My parents referred to this process as "making ocks in my fort." I never learned the etymology of the word "ock," but in retrospect I'm guessing it represented the grunting noise I made whilst sequestered in the aforementioned "forts."
My choice of fort varied, but if my parents noticed me stacking couch cushions in such a way as to eventually serve as "walls," they knew it would only be a matter of minutes before a certain signature smell would waft to their noses like Indian smoke signals.
My forts were also seasonal. When the hydrangea bush in the front yard had adequate foliage come spring, I was comfortable sneaking behind its protection, where I'd then commence intense grunting.

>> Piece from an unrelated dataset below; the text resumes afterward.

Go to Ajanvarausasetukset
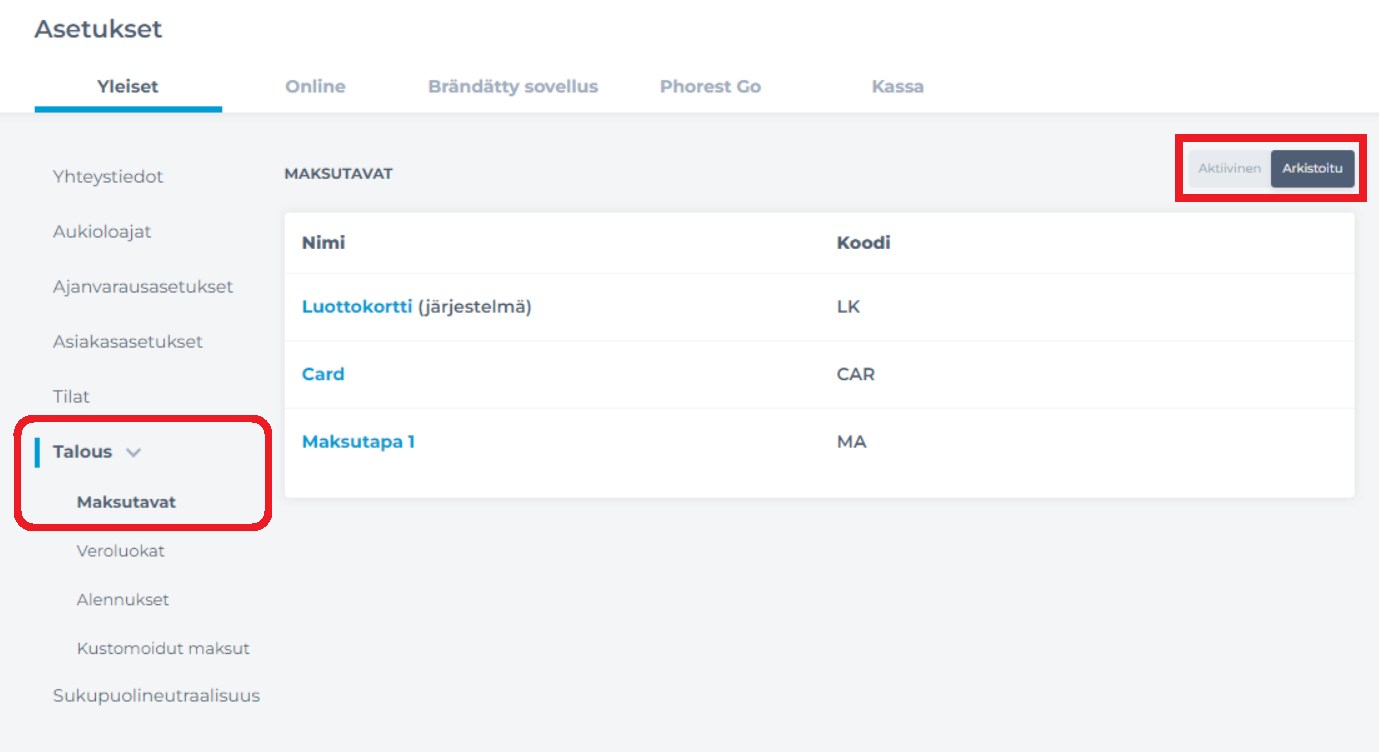The image size is (1379, 752). [143, 287]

About a month or two ago, my wife and I noticed our infant/toddler--or toddfant--had begun to exhibit the same "ocks in his fort" behavior I'd perfected over thirty years ago. He just started disappearing, and then reappearing a few minutes later, trailing a hot odor requiring immediate attention.
Of course, there have been some advances in "ocks in the fort" technology since I practiced the art some three decades ago. For example, my parents bought their grandson a "Thomas the Tank Engine" collapsible play house for Christmas, and our boy immediately started using the structure as a sort of Port-O-Potty. We set it up, he crawled inside, and we could almost see plumes of train engine "smoke" radiating towards our olfactory nerves.
The train engine fort concerns me somewhat, because I fear it impedes the kind of imagination I called upon in my day to build my own forts. Who knows? We could be crushing a bright future as an architect or carpenter by giving him a ready-made fort, rather than allowing him to explore his own "ock fort" creative process.
Then again, it's kind of nice not to have to put all the couch cushions back in place after every one of the boy's bowel movements because, man, that would be a lot of work.